Crypto Market Pulls Back as Bitcoin Slips Toward $68K

Major cryptocurrencies gave up their recent gains heading into the weekend, with several large tokens posting notable losses. Solana fell around 4%, ether dropped 4.4%, and new on-chain data shows that about 43% of bitcoin’s total supply is currently held at a loss.

Bitcoin (BTC) was trading near $67,960 by Saturday morning, down roughly 3.4% over the past 24 hours. The decline marked a sharp retreat from the highs seen earlier in the week and continued a pattern that has emerged in recent months, where late-week selling pressure pushes prices lower as the market approaches the weekend.

Other major cryptocurrencies saw steeper declines. Ether slipped to about $1,974, down 4.4%, while solana dropped 4% to $84.31. Dogecoin lost 2.9% to trade around $0.09, BNB fell 2.6% to $627, and XRP declined 2.2% to roughly $1.37.
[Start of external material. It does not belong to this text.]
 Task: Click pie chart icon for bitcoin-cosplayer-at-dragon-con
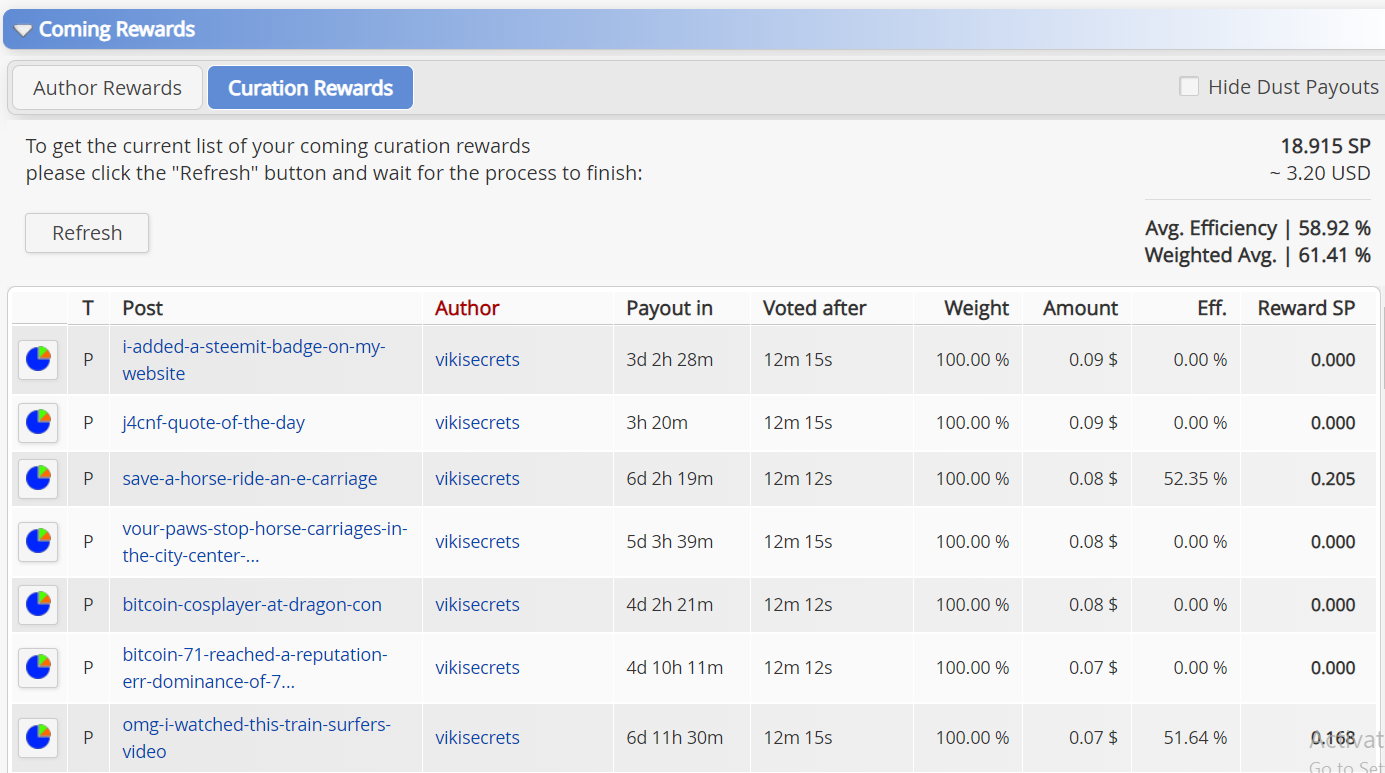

Despite the latest pullback, the weekly performance still shows modest gains for several major assets. Bitcoin remains up around 3.6% over the past seven days, while ether has gained about 2.6%. BNB also posted a weekly rise of roughly 2.1%. The strong rally earlier in the week helped the market recover from the shock triggered by escalating geopolitical tensions, even though the late-week drop reduced those gains.
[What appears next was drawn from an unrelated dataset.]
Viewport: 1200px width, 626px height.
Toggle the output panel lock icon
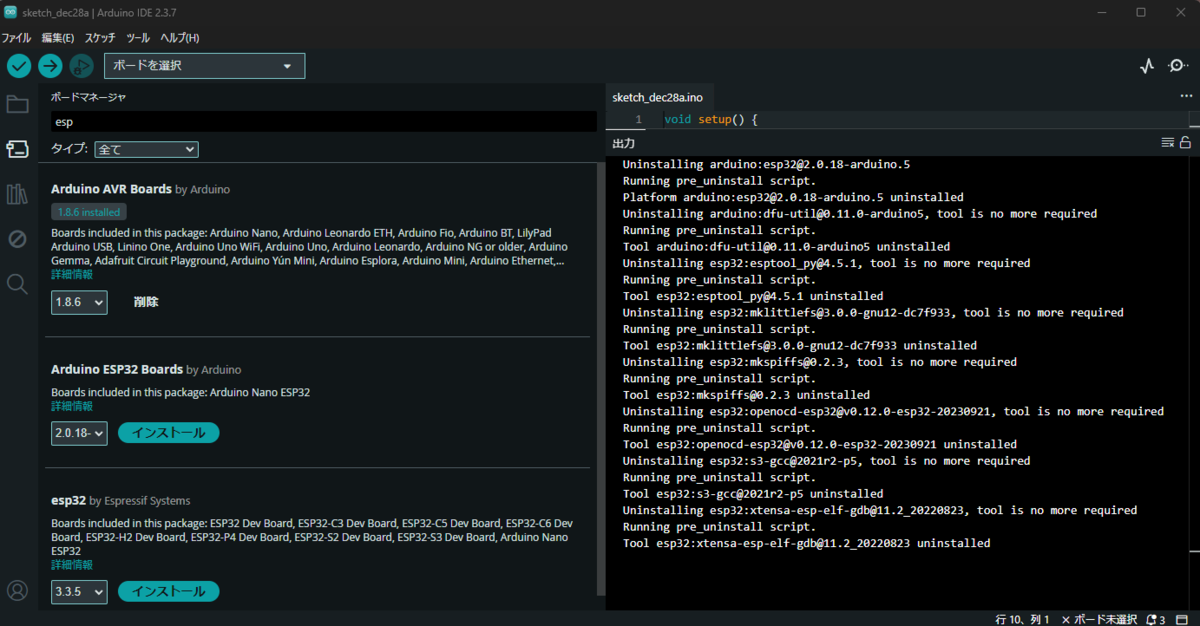1185,143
At the same time, the U.S. dollar recorded its largest weekly increase in a year. The currency strengthened as markets began factoring in higher energy prices, persistent inflation, and the likelihood that the Federal Reserve may have less room to cut interest rates.

Björn Schmidtke, CEO of Aurelion, said the shift toward the dollar reflects growing caution among investors.

“As tensions escalated in the Middle East last week, investors quickly moved toward the safety of the U.S. dollar,” Schmidtke said in comments to CoinDesk. “Markets are pricing in higher energy costs and renewed inflation concerns, which could delay potential rate cuts from the Federal Reserve.”

A stronger dollar typically creates challenges for assets priced against it, including bitcoin and other cryptocurrencies.

On-chain data also highlights a fragile market structure. According to Glassnode, about 43% of bitcoin’s circulating supply is currently underwater, meaning those coins were purchased at prices higher than the current market value.

This situation can create selling pressure during rallies. As prices recover, investors who are holding losses often sell when they approach break-even levels, adding supply to the market. That dynamic likely played a role in bitcoin’s inability to sustain its move toward $74,000 earlier in the week, as sellers emerged near higher price levels.

One encouraging sign for the market came from stablecoin activity. Data from Messari showed that net stablecoin inflows jumped by 415% over the past week, reaching $1.7 billion. Daily transfer volumes also rose by nearly 10%.

Those inflows could represent fresh liquidity waiting to enter the market, suggesting that retail investors have not completely stepped away despite the cautious sentiment. However, it remains unclear whether that capital will be deployed into bitcoin soon or if investors are waiting for lower prices before making moves.

Geopolitical developments continue to influence market sentiment. The conflict between the United States and Iran remains unresolved, oil prices are still elevated, and disruptions to shipping in the Strait of Hormuz persist.

Combined with a stronger dollar, persistent inflation pressures, and the possibility of delayed interest rate cuts, the broader macroeconomic environment remains difficult for risk assets.

Although bitcoin briefly surged to $74,000 earlier in the week, the move ultimately ended with prices returning to the same range. The climb from roughly $68,000 to $74,000 and back again highlights a market that remains stuck in a familiar trading band rather than establishing a clear directional trend.